Closed Jay0412 closed 2 years ago
+) I have one more question. As I understand, I think when doing relation extraction this model uses levitated marker. However, in your script about training re, it uses run_re.py file which seems they don't use a levitated marker. I wonder what is the difference between run_re.py and run_levitatedpair.py. Also, could you explain what's the exact meaning of BertForACEBothSub, BertForACEBothOneDropoutSpanSub, BertForACEBothOneDropoutSub, BertForACEBothOneDropoutLeviPair, BertForACEBothOneDropout classes?
run_levitatedpair.py is for ablation study (two pairs of leviteatd marker) BertForACEBothSub, BertForACEBothOneDropoutSpanSub, BertForACEBothOneDropoutSub, BertForACEBothOneDropoutLeviPair, BertForACEBothOneDropout are a serious of attempts, we finally use the default BertForACEBothOneDropoutSub.
Thank you for answering. Okay, then does it means BERTForACEBothOneDropoutSub uses levitated marker for relation extraction? Also, I still want to know about the first question(512 and 1024), could you explain it plz?
Though the sequence length > 512, the postion id ranges from 0-512
Thanks, I understand both of them. As you explained, I also think position id ranges from 0-512. However, when I print out the position id shape in item, it is 1024. I can't understand, how it can be possible that it has a 1024 shape and also others (input_ids, attention and etc.)

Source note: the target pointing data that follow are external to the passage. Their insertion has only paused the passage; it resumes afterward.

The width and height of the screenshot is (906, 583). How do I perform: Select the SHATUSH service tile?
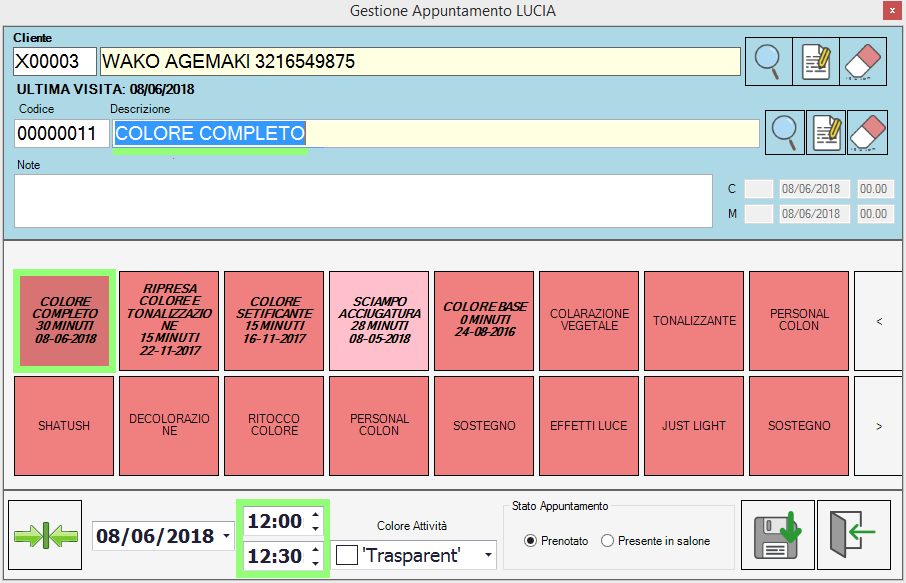click(x=64, y=426)
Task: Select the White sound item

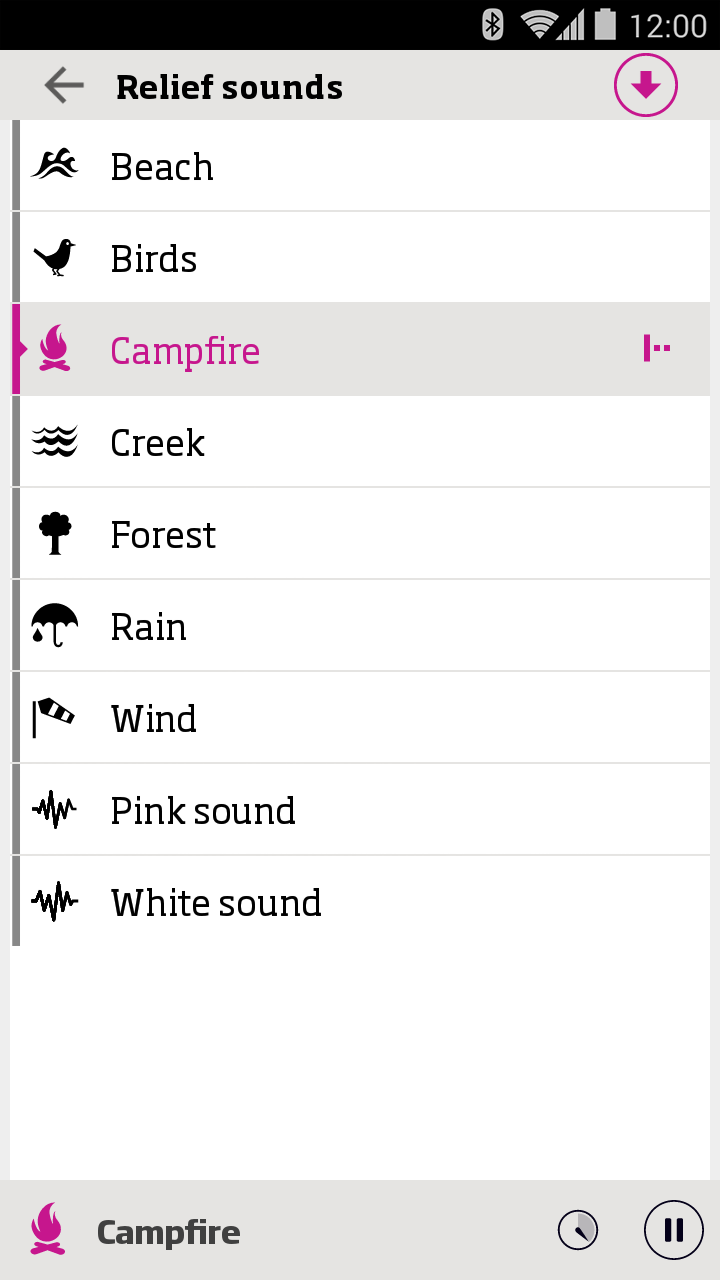Action: 216,903
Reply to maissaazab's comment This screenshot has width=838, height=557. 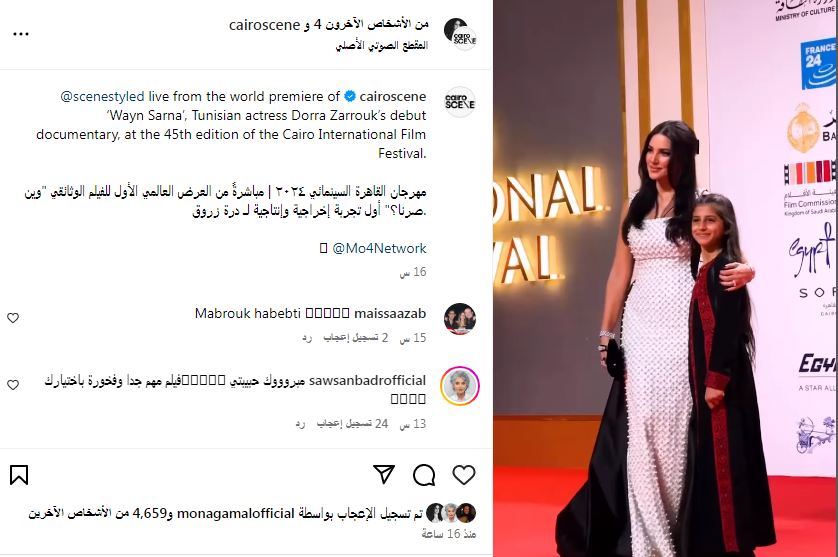307,338
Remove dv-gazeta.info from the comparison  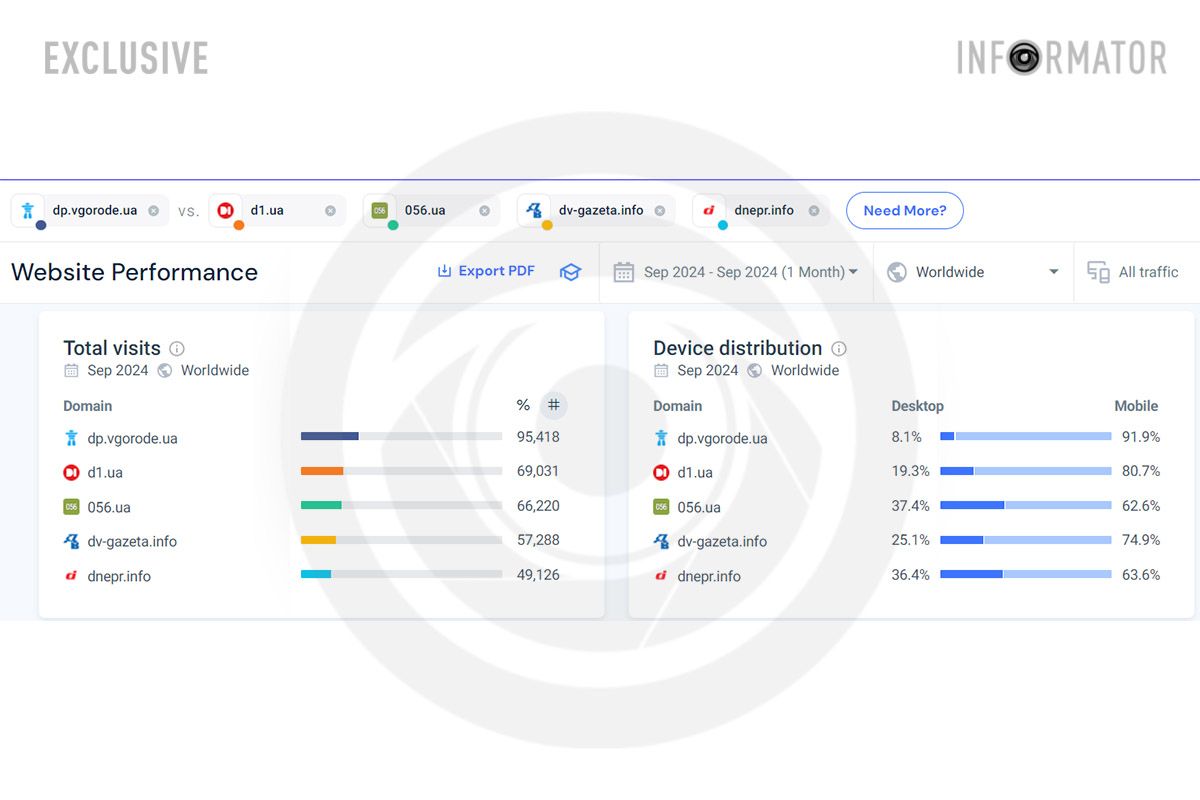(x=659, y=210)
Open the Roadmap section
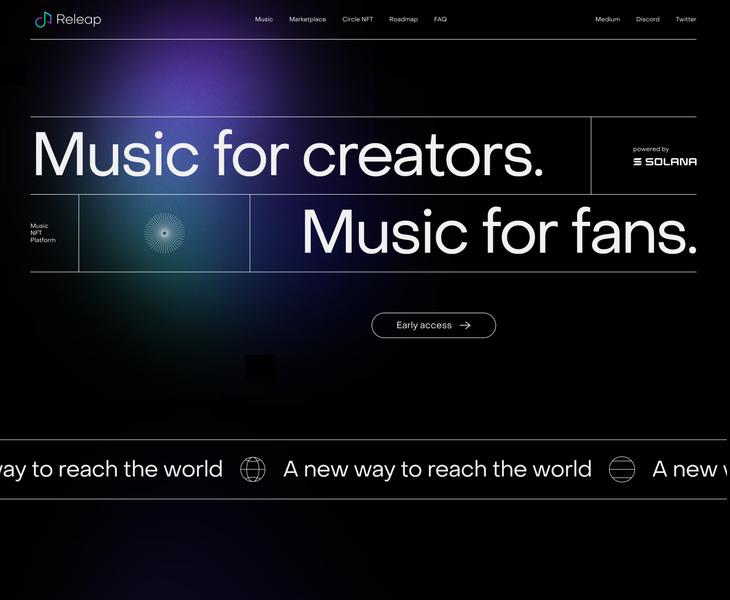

Transformer can support any length.
Sorry, I'm a beginner of study NLP... Could you explain in more detail? I don't get it... How transformer can support any length even though, BERT limits the position id ranges from 0-512?
Yes.
Well...so,,, any explnation???
BERT limits the position id ranges from 0-512. But we can use the same postion id for different tokens. For example, set 1024 tokens' postion = 0
Ah..! I understand! Thank you very much for your kind reply :)
As I know, BERT is limit the position embedding as 512. However, when I look at the code, I found position id, input id and etc. have 1024 size. I quite confusing about this concept. Could you explain about the difference above those?